Do you want to loan for a renovation of your house?

There are various possibilities for financing a renovation. You could apply for an extra mortgage for the renovation. You can increase the mortgage and you can take out a personal loan or an ongoing loan for the renovation of your house.

Refurbish the renovation

If you want to renovate your house you will have to ask yourself “what does a renovation cost?” Once you know what the renovation will cost you will also know how much money you need to borrow for a renovation. If you know this then you can make a choice to take out a personal loan , a revolving credit or a second mortgage. To finance the renovation, you can also increase the existing mortgage.

Increase mortgages

Increasing the existing mortgage to finance the renovation is a frequently used option. You could use the surplus value of your house to finance the renovation. If your house is worth more than your mortgage, you can free up the difference to finance the renovation.

Private increase: If the mortgage registration at the Land Registry is higher than the current mortgage, you can apply a private increase. At that time the mortgage will have been deliberately registered higher and you have now repaid money. With the space that is created as a result, you can increase the mortgage yourself.

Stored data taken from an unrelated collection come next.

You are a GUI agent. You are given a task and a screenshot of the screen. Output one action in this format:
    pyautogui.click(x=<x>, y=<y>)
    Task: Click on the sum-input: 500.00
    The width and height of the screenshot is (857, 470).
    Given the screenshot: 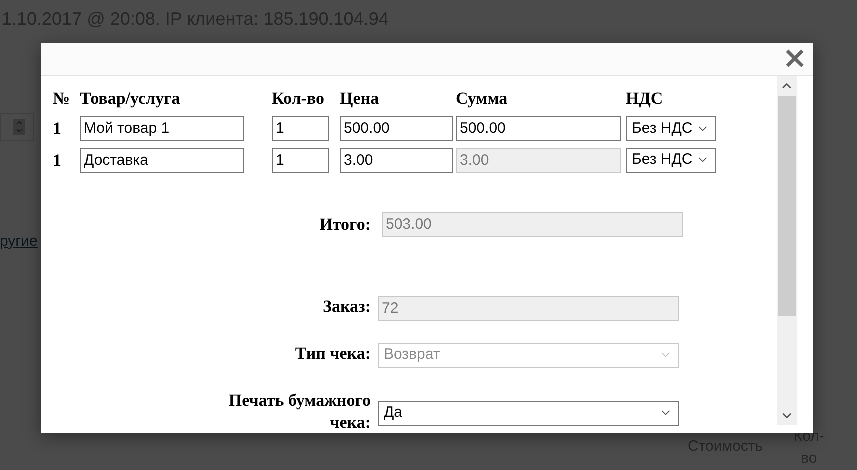 What is the action you would take?
    pyautogui.click(x=538, y=129)
    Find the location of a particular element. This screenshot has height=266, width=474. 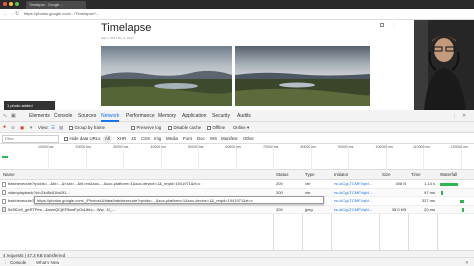

page-date: Sep 1, 2017 No. 1, 2017 is located at coordinates (118, 38). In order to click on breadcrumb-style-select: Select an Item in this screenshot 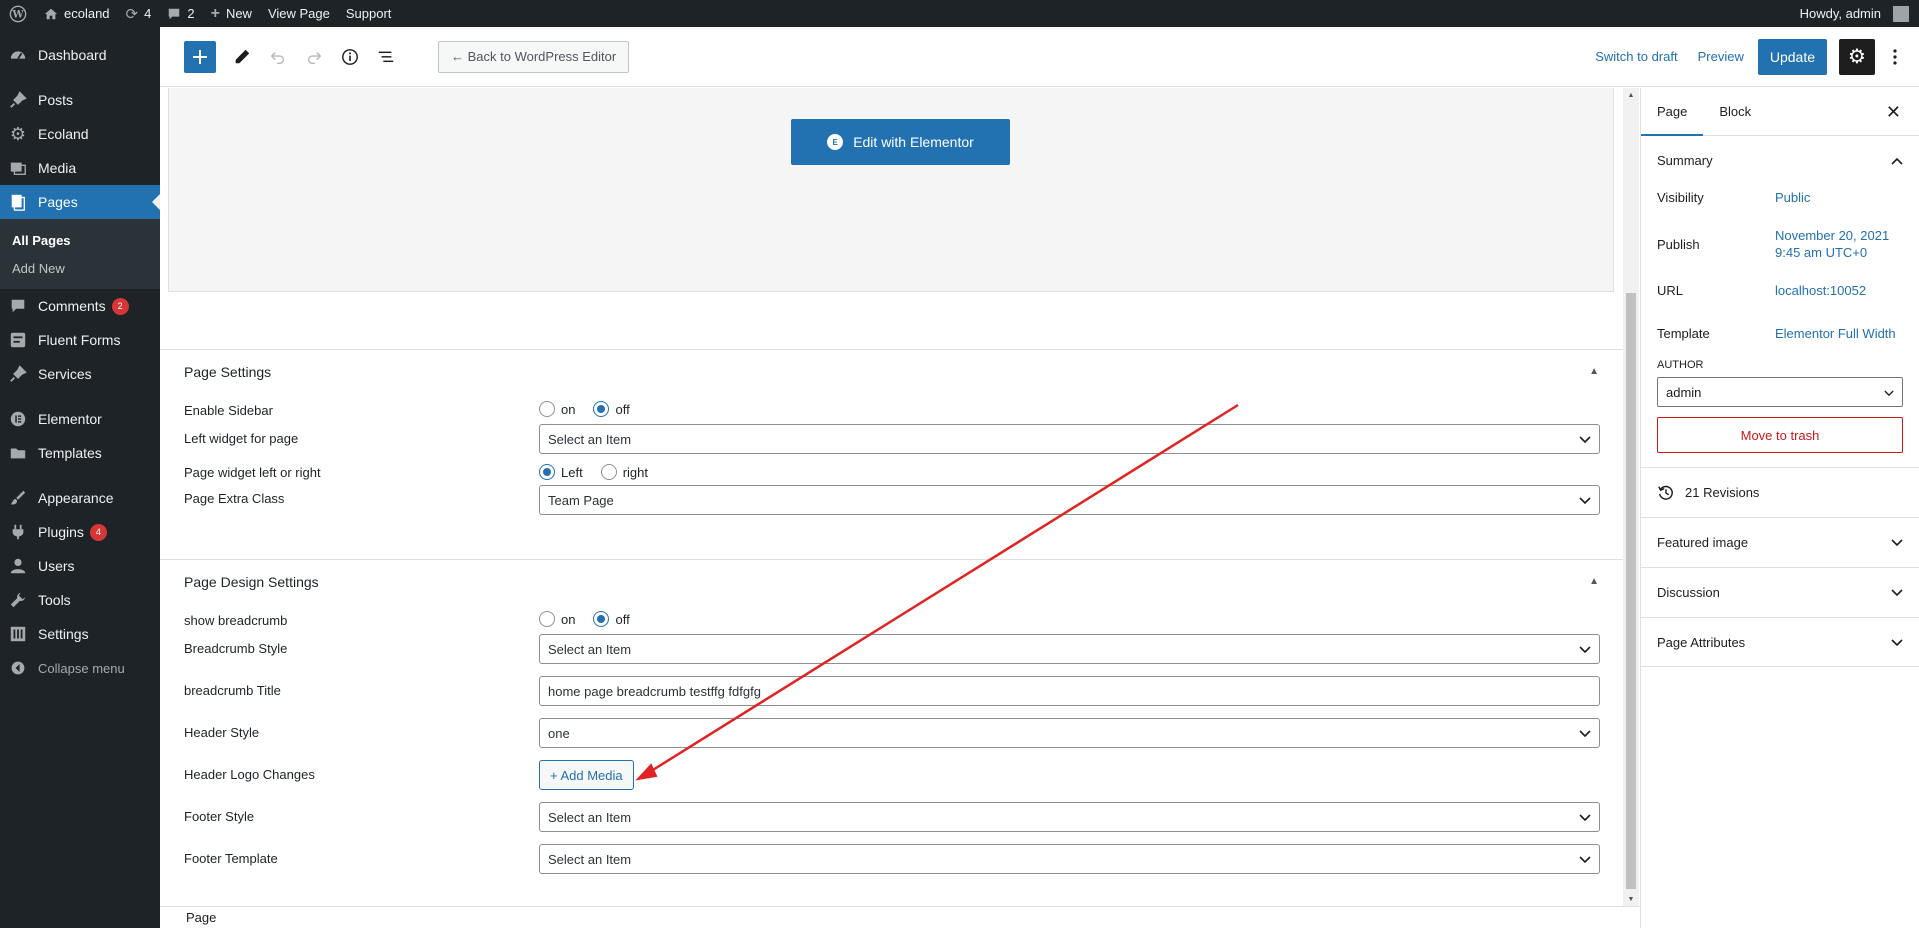, I will do `click(1070, 649)`. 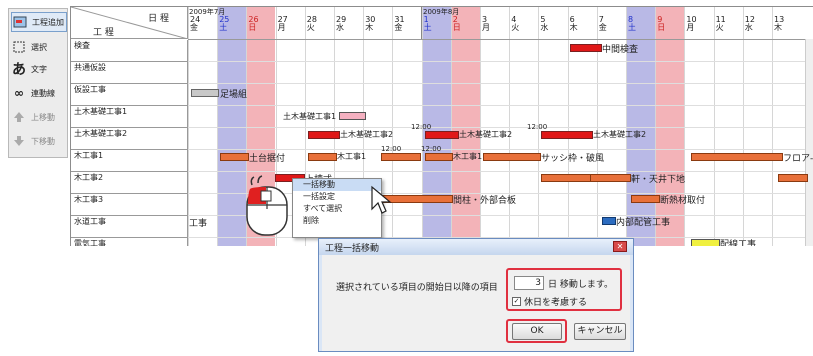 What do you see at coordinates (809, 142) in the screenshot?
I see `vertical-scrollbar` at bounding box center [809, 142].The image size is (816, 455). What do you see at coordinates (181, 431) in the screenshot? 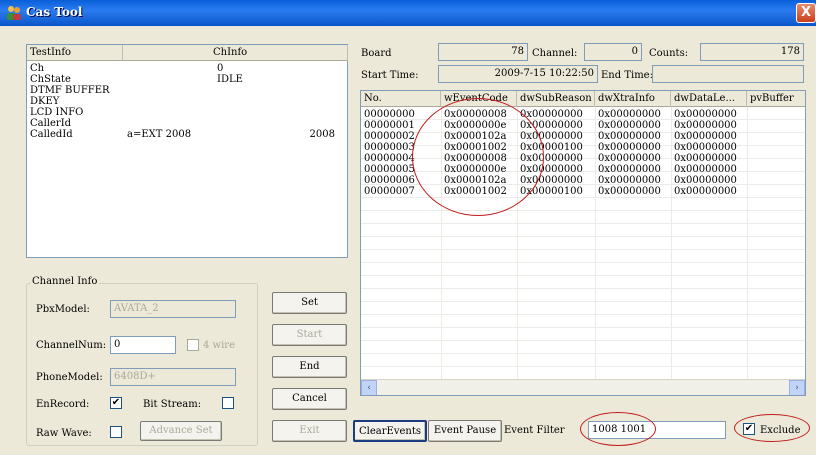
I see `advance-set-button: Advance Set` at bounding box center [181, 431].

Second mortgage: An extra mortgage for a renovation. If you do not have extra space to loan with your current mortgage, you could take out an extra mortgage. The second mortgage will therefore close you next to your existing mortgage.

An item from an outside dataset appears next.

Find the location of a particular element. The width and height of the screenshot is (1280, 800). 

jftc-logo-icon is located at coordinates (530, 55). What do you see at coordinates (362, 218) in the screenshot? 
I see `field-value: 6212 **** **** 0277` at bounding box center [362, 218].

If you are going to increase the current mortgage, the lender will see this as a new mortgage. The increase will therefore always have to be checked by the lender. The mortgage must also comply with the income standards and the maximum mortgage after the increase. This must be in proportion to the value of the home.


If you are going to finance the renovation by raising the mortgage, the extra amount withdrawn is also tax deductible. You must have repaid the mortgage at least annually in 30 years.

Transfer mortgage

If you want to raise the mortgage, you should also check whether it is not more sensible to cross the mortgage. You can then immediately check whether the mortgage interest you paid is advantageous.

Personal loan or a revolving credit?

If you are going to take out a loan for a renovation, you have two options next to a second mortgage or the existing mortgage. The personal loan and the revolving credit are also suitable for financing a renovation.

Personal loan: With the personal loan you know exactly where you stand in advance. You know how much interest you pay over the entire term, you can not add anything extra in the interim and the big advantage is that if you take out a personal loan for improving your home, the interest is tax deductible.

Continuous credit: If you take out a revolving credit to finance the renovation, you take out a flexible loan. The interest will vary and you can withdraw money in the meantime. With the revolving credit you therefore do not know in advance what the term of the loan will be.

You see there are plenty of opportunities for financing a renovation. Once you know the renovation costs, the choice for the loan you use for the renovation is much easier. Based on this you can decide whether you need to take out an additional mortgage for the renovation, increase the existing mortgage or apply for a revolving credit or a personal loan. In all cases, financing the renovation will make your home more valuable.